EBB

I receive an occasional email from Classic Poetry Aloud and I thought I would share today's post--


Today's posting is When our Two Souls by Elizabeth Barrett Browning (1806 – 1861), a love poem to celebrate Valentine's Day.

Today, in the twenty-first century, Elizabeth Barrett Browning does not loom as large in the popular imagination as her male Victorian contemporaries. Of her work the Sonnets from the Portuguese are the most read, and of those the most well-known is How do I Love Thee?, which again deals with love, but - as so often with EB Browning - with death hovering in the wings.

In her day, however, EB Browning was seen as more than a composer of pretty verse. She was politically interested, played a role influencing child labour laws, and wrote widely. On the death of Wordsworth in 1850, she was seriously considered for the post of Poet Laureate, but Tennyson was chosen in her place. Today, while her husband Robert Browning lies, lionised, in Westminster Abbey's Poets' Corner, EB Browning rests in Florence's Protestant Cemetery.

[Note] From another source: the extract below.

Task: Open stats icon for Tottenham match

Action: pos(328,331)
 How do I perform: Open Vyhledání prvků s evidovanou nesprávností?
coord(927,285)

It may be, though, that the time has come for a woman Poet Laureate in Britain. The post has recently become vacant, following the end of Andrew Motion's ten year tenure. Wendy Cope remains among the favourites to be appointed, despite the fact that she has said she doesn't want the job (see here for more) and despite the prestige of the post and the associated £100 and butt of sack (a sort of sherry) given annually to the holder. (For a Classic Poetry Aloud reading of one of Wendy Cope's poems, please see Occasional Miscellany #4.) With Cope out of the race, Carol Ann Duffy is now in the frame, so we may get our female laureate yet.